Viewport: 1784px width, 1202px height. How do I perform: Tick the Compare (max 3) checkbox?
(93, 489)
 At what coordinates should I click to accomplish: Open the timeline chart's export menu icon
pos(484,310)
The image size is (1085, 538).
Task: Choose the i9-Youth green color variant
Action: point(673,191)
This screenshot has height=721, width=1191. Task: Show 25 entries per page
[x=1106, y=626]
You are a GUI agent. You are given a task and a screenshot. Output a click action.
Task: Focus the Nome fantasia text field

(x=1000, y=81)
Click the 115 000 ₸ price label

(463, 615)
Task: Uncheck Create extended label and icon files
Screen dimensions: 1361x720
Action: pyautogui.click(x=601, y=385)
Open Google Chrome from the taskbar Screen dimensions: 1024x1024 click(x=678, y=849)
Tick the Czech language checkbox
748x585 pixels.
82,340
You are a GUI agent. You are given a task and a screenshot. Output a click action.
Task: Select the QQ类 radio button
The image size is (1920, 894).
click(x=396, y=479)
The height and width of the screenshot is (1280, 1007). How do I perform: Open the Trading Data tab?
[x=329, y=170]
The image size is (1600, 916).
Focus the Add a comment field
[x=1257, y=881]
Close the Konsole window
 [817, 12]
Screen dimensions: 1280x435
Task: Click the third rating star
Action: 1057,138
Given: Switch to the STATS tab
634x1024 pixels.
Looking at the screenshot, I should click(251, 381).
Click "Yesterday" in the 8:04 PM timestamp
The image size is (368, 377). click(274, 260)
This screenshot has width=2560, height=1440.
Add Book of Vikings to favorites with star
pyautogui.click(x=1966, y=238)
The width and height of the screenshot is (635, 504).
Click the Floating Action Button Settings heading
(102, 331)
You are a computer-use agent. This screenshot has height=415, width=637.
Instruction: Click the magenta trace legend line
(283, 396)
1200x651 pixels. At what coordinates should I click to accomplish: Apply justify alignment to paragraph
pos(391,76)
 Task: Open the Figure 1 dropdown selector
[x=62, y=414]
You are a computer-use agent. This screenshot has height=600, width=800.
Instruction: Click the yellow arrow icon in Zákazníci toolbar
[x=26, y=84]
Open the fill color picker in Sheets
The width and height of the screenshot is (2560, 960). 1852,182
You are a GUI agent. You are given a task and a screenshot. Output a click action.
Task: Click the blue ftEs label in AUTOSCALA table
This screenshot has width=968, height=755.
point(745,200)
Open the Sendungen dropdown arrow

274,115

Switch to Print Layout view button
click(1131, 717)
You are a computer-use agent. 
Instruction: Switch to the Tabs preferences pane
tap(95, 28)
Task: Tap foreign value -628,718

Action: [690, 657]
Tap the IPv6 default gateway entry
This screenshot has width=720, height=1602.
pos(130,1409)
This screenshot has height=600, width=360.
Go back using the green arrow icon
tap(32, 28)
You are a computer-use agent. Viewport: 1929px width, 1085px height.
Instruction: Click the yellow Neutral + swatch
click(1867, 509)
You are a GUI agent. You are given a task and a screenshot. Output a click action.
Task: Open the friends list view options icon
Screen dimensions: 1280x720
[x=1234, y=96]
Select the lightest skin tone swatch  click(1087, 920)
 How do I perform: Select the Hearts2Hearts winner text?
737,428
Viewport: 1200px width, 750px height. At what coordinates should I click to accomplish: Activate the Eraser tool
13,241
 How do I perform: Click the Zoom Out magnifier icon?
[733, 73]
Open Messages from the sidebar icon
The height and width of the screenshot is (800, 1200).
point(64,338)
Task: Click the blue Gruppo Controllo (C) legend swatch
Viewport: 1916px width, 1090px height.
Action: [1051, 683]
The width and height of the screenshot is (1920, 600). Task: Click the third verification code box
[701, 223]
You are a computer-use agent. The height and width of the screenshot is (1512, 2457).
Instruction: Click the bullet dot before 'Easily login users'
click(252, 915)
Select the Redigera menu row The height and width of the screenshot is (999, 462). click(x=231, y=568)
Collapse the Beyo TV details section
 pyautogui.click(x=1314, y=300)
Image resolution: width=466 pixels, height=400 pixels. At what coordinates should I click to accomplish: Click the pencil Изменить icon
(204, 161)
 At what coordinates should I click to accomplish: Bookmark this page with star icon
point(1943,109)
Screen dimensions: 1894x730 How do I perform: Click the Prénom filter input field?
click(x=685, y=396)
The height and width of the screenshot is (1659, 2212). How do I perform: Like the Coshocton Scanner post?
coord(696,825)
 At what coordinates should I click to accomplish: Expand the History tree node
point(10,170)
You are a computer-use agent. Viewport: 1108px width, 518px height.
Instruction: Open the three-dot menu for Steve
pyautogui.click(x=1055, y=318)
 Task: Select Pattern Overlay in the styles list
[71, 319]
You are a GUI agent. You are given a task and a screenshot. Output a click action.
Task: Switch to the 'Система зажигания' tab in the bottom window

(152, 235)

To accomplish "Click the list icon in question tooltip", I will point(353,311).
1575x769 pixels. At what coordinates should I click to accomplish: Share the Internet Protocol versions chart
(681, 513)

__WHAT YOU NEED TO DO__
Line by line, transcribe all of the records exactly.

__REPLY__
Viewport: 1784px width, 1202px height. How do I perform: Tick the Compare (max 3) checkbox?
(93, 489)
 At what coordinates should I click to accomplish: Open the timeline chart's export menu icon
pos(484,310)
The image size is (1085, 538).
Task: Choose the i9-Youth green color variant
Action: point(673,191)
This screenshot has height=721, width=1191. Task: Show 25 entries per page
[x=1106, y=626]
You are a GUI agent. You are given a task and a screenshot. Output a click action.
Task: Focus the Nome fantasia text field

(x=1000, y=81)
Click the 115 000 ₸ price label

(463, 615)
Task: Uncheck Create extended label and icon files
Screen dimensions: 1361x720
Action: pyautogui.click(x=601, y=385)
Open Google Chrome from the taskbar Screen dimensions: 1024x1024 click(x=678, y=849)
Tick the Czech language checkbox
748x585 pixels.
82,340
You are a GUI agent. You are given a task and a screenshot. Output a click action.
Task: Select the QQ类 radio button
The image size is (1920, 894).
click(x=396, y=479)
The height and width of the screenshot is (1280, 1007). How do I perform: Open the Trading Data tab?
[x=329, y=170]
The image size is (1600, 916).
Focus the Add a comment field
[x=1257, y=881]
Close the Konsole window
 [817, 12]
Screen dimensions: 1280x435
Task: Click the third rating star
Action: 1057,138
Given: Switch to the STATS tab
634x1024 pixels.
Looking at the screenshot, I should click(251, 381).
Click "Yesterday" in the 8:04 PM timestamp
The image size is (368, 377). click(274, 260)
This screenshot has width=2560, height=1440.
Add Book of Vikings to favorites with star
pyautogui.click(x=1966, y=238)
The width and height of the screenshot is (635, 504).
Click the Floating Action Button Settings heading
(102, 331)
You are a computer-use agent. This screenshot has height=415, width=637.
Instruction: Click the magenta trace legend line
(283, 396)
1200x651 pixels. At what coordinates should I click to accomplish: Apply justify alignment to paragraph
pos(391,76)
 Task: Open the Figure 1 dropdown selector
[x=62, y=414]
You are a computer-use agent. This screenshot has height=600, width=800.
Instruction: Click the yellow arrow icon in Zákazníci toolbar
[x=26, y=84]
Open the fill color picker in Sheets
The width and height of the screenshot is (2560, 960). 1852,182
You are a GUI agent. You are given a task and a screenshot. Output a click action.
Task: Click the blue ftEs label in AUTOSCALA table
This screenshot has width=968, height=755.
point(745,200)
Open the Sendungen dropdown arrow

274,115

Switch to Print Layout view button
click(1131, 717)
You are a computer-use agent. 
Instruction: Switch to the Tabs preferences pane
tap(95, 28)
Task: Tap foreign value -628,718

Action: [690, 657]
Tap the IPv6 default gateway entry
This screenshot has width=720, height=1602.
pos(130,1409)
This screenshot has height=600, width=360.
Go back using the green arrow icon
tap(32, 28)
You are a computer-use agent. Viewport: 1929px width, 1085px height.
Instruction: Click the yellow Neutral + swatch
click(1867, 509)
You are a GUI agent. You are given a task and a screenshot. Output a click action.
Task: Open the friends list view options icon
Screen dimensions: 1280x720
[x=1234, y=96]
Select the lightest skin tone swatch  click(1087, 920)
 How do I perform: Select the Hearts2Hearts winner text?
737,428
Viewport: 1200px width, 750px height. At what coordinates should I click to accomplish: Activate the Eraser tool
13,241
 How do I perform: Click the Zoom Out magnifier icon?
[733, 73]
Open Messages from the sidebar icon
The height and width of the screenshot is (800, 1200).
point(64,338)
Task: Click the blue Gruppo Controllo (C) legend swatch
Viewport: 1916px width, 1090px height.
Action: [1051, 683]
The width and height of the screenshot is (1920, 600). Task: Click the third verification code box
[701, 223]
You are a computer-use agent. The height and width of the screenshot is (1512, 2457).
Instruction: Click the bullet dot before 'Easily login users'
click(252, 915)
Select the Redigera menu row The height and width of the screenshot is (999, 462). click(x=231, y=568)
Collapse the Beyo TV details section
 pyautogui.click(x=1314, y=300)
Image resolution: width=466 pixels, height=400 pixels. At what coordinates should I click to accomplish: Click the pencil Изменить icon
(204, 161)
 At what coordinates should I click to accomplish: Bookmark this page with star icon
point(1943,109)
Screen dimensions: 1894x730 How do I perform: Click the Prénom filter input field?
click(x=685, y=396)
The height and width of the screenshot is (1659, 2212). How do I perform: Like the Coshocton Scanner post?
coord(696,825)
 At what coordinates should I click to accomplish: Expand the History tree node
point(10,170)
You are a computer-use agent. Viewport: 1108px width, 518px height.
Instruction: Open the three-dot menu for Steve
pyautogui.click(x=1055, y=318)
 Task: Select Pattern Overlay in the styles list
[71, 319]
You are a GUI agent. You are given a task and a screenshot. Output a click action.
Task: Switch to the 'Система зажигания' tab in the bottom window

(152, 235)

To accomplish "Click the list icon in question tooltip", I will point(353,311).
1575x769 pixels. At what coordinates should I click to accomplish: Share the Internet Protocol versions chart
(681, 513)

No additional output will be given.